Sunday, July 9, 2023

Letters We Wish We'd Written Dept. -- Overreach

 

In today's Washington Post:

According to George F. Will’s July 4 op-ed, “From Barrett, a finger wag to executive overreach,” the “major questions doctrine,” as articulated by Justice Amy Coney Barrett in the student loan case, “has emerged organically from judicial reasoning about executive overreaching that is encouraged by Congress underperforming its duty to be clear.” But Mr. Will ignored that the doctrine substitutes extreme judicial overreach for purported executive branch excesses. The Supreme Court’s right-wing majority — including Justice Barrett — has yet to articulate any clear, objective standards for determining when a rule is “major” enough to trigger the intense judicial skepticism (if not outright result-orientation) the doctrine prescribes. Accordingly, it gives license to any five members of the court to jettison any environmental, public health or consumer protection regulations with which they disagree simply by declaring them “major” and then saying that Congress did not speak with ideal specificity — even when the plain language of a statute encompasses the executive branch action.

At least when the executive allegedly overreaches in implementing a law, there is a fundamental check and balance built into the constitutional framework: elections. But when the life-tenured, unelected members of the Supreme Court do so, it is well nigh impossible for corrective action to be taken — especially in view of the congressional dysfunction to which Mr. Will alluded. Far from restoring “constitutional equilibrium” (as Mr. Will asserted), the major questions doctrine seriously subverts that balance by giving the least representative branch of government extraordinary power to dictate (or nullify) public policy.

Eric Glitzenstein, Washington

 

The Republican Supreme Court's rulings since the hurried installation of Amy Coney Barrett on the Court prior to the 2020 election have flowed from a desire, as some have put it, to overturn the 20th Century.  To the Republican supermajority, there's no such thing as precedent to stand in their way, and no such thing as establishing "standing" when it comes to accepting a case.  To paraphrase the letter writer, the least representative branch of government has extraordinary power to dictate or nullify public policy -- to which we would add "public policy that is often supported by the majority of Americans."  

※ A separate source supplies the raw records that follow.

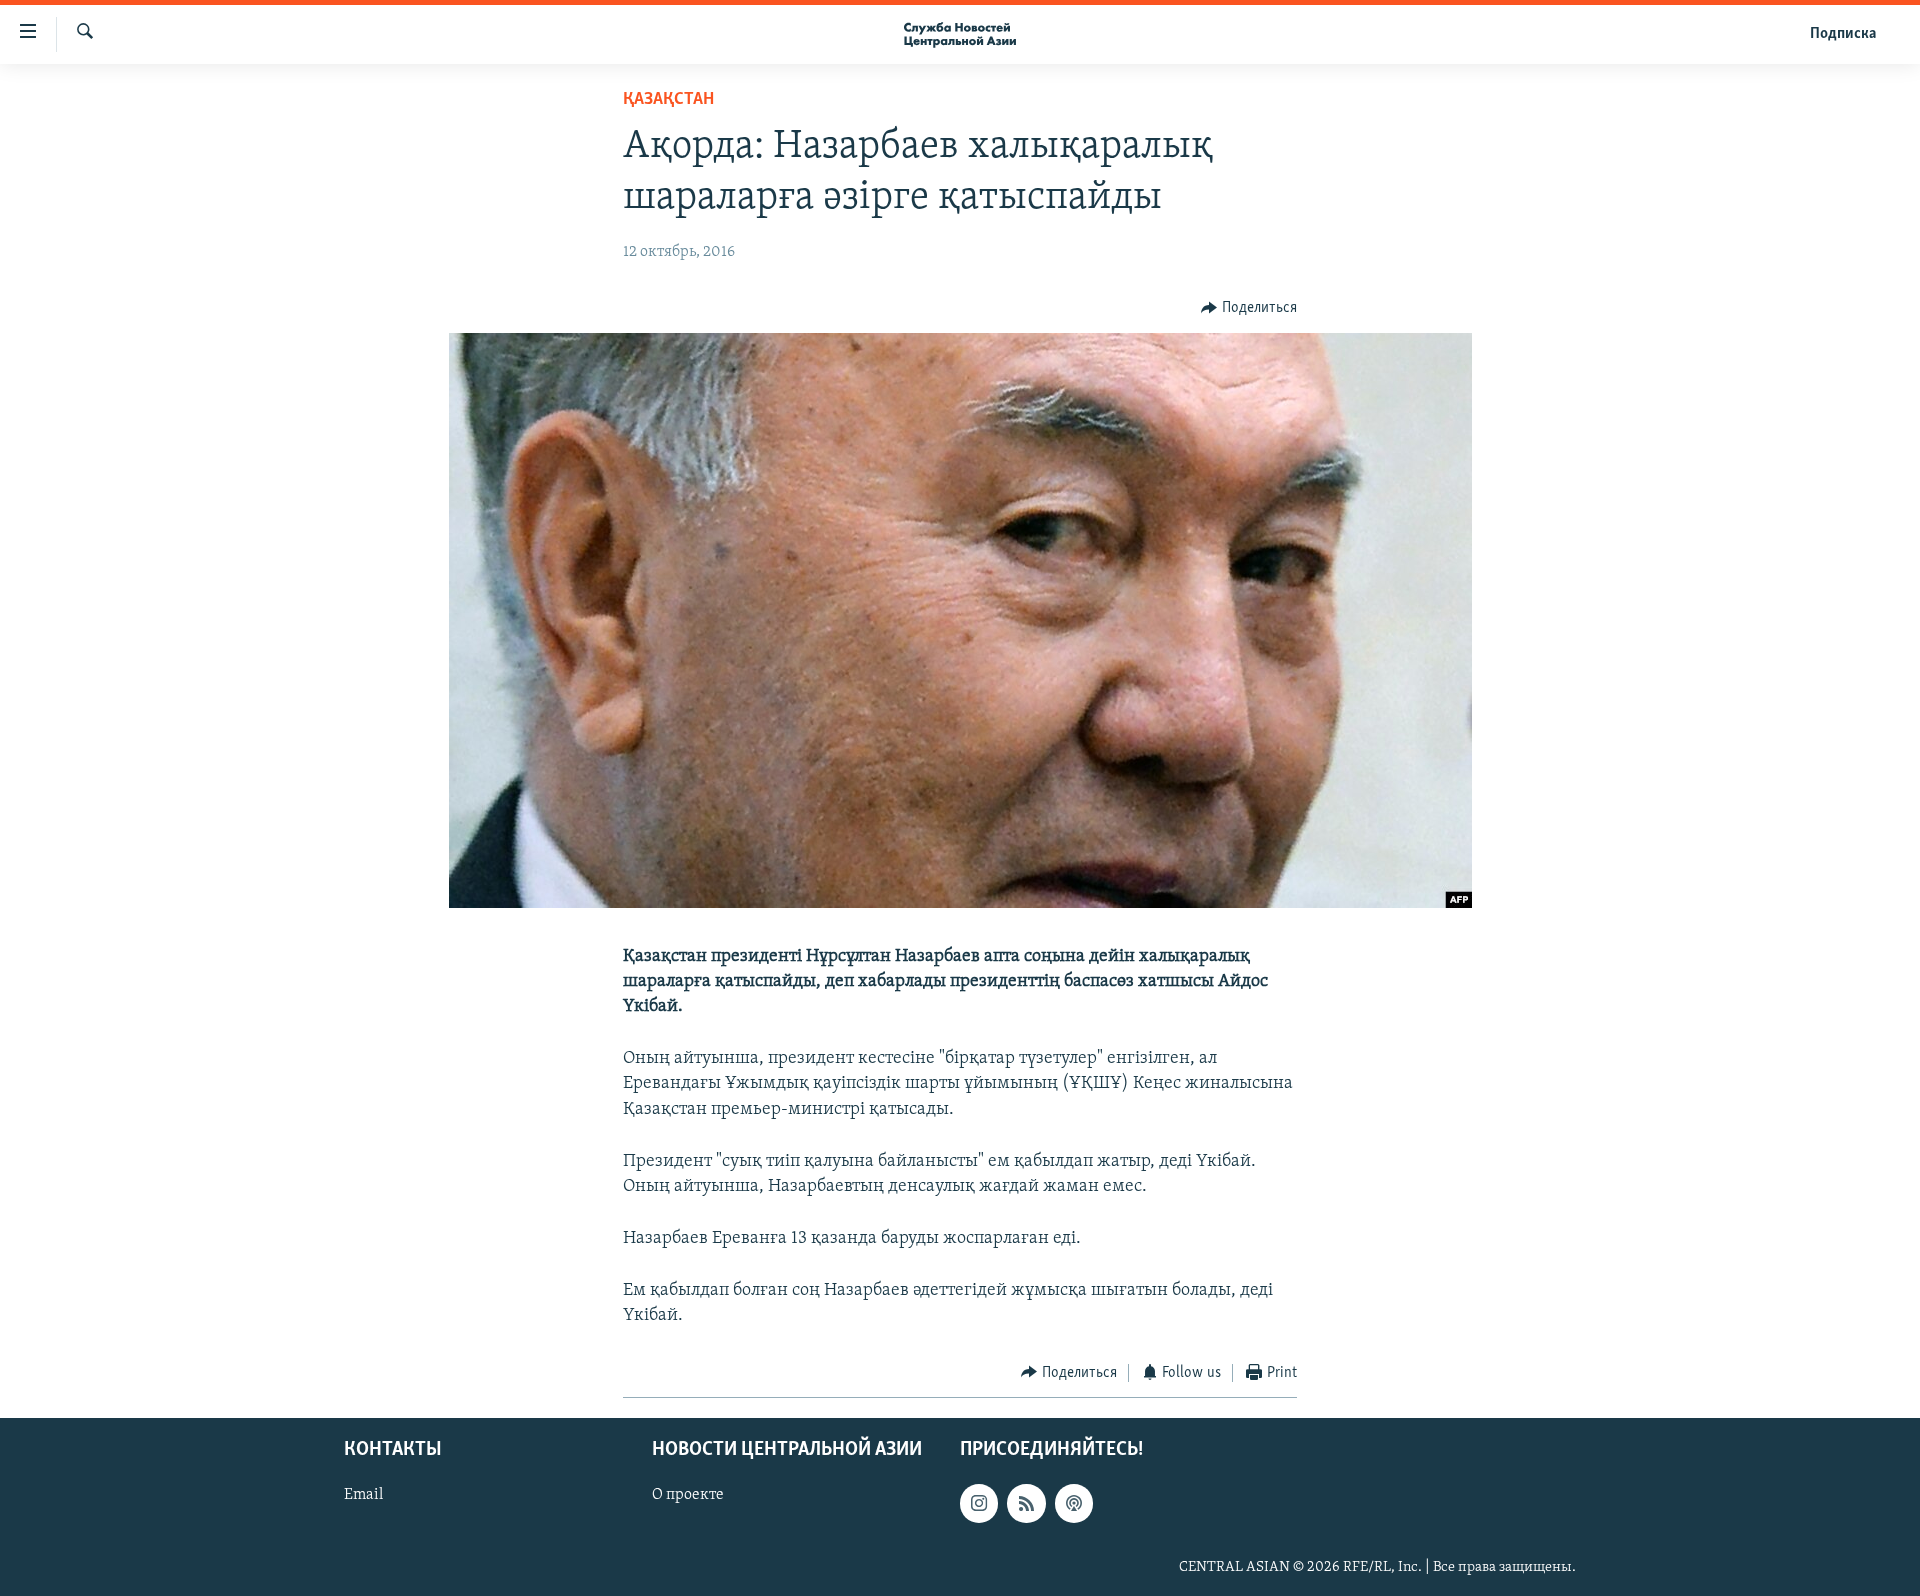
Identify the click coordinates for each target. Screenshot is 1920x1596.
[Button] (1249, 308)
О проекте (688, 1496)
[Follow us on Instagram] (979, 1504)
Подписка (1843, 34)
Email (363, 1496)
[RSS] (1026, 1504)
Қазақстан (668, 100)
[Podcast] (1074, 1504)
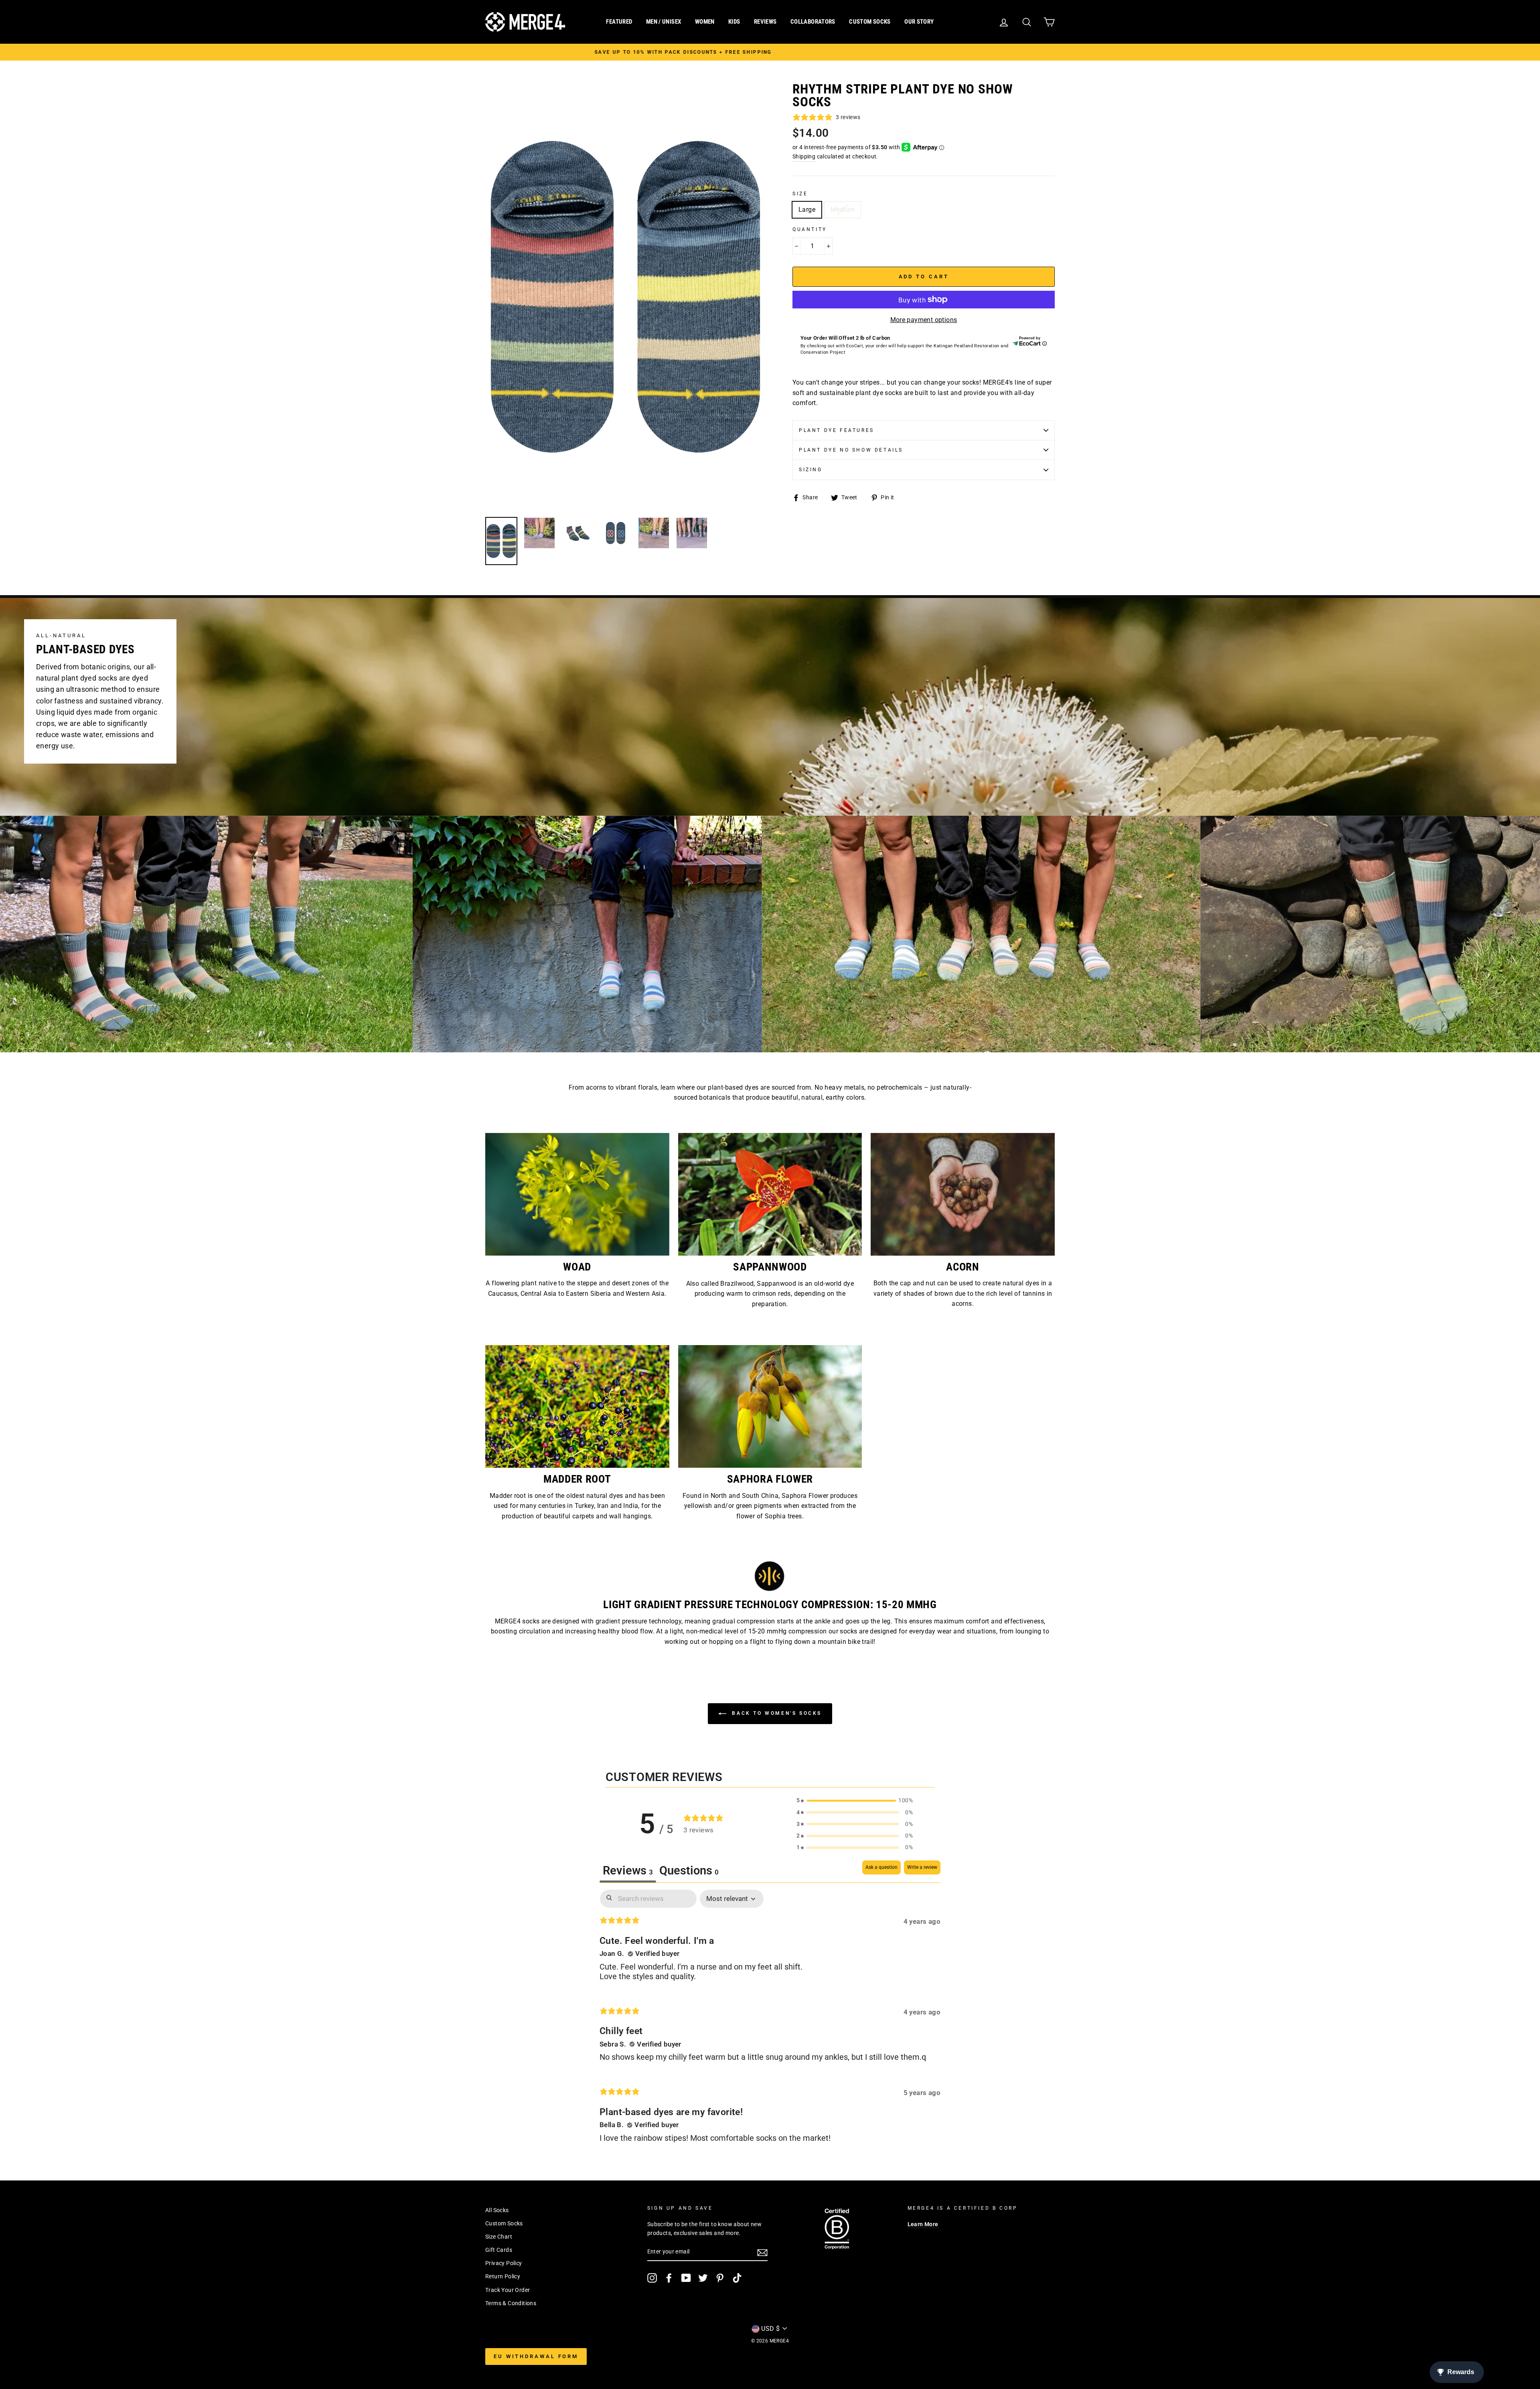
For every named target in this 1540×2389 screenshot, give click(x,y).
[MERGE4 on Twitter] (703, 2278)
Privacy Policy (503, 2263)
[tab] (689, 1871)
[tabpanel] (770, 2022)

We hope and believe the backlash to this rogue, radical Republican court will manifest itself in the 2024 election.  There are early signs that one cohort in particular -- young voters -- are being energized by recent Republican Supreme Court decisions and intend to take it out on Republican candidates next year.  We already know the Dobbs decision backlash helped Democrats in the 2022 off- year elections. That decision, stripping women of their reproductive freedom, was just the start of the damage the Republican Supreme Court has done to our country.  As injury piles on injury, the motivation grows to boot the radicals from office so we can have true, necessary reform of the Republican Supreme Court.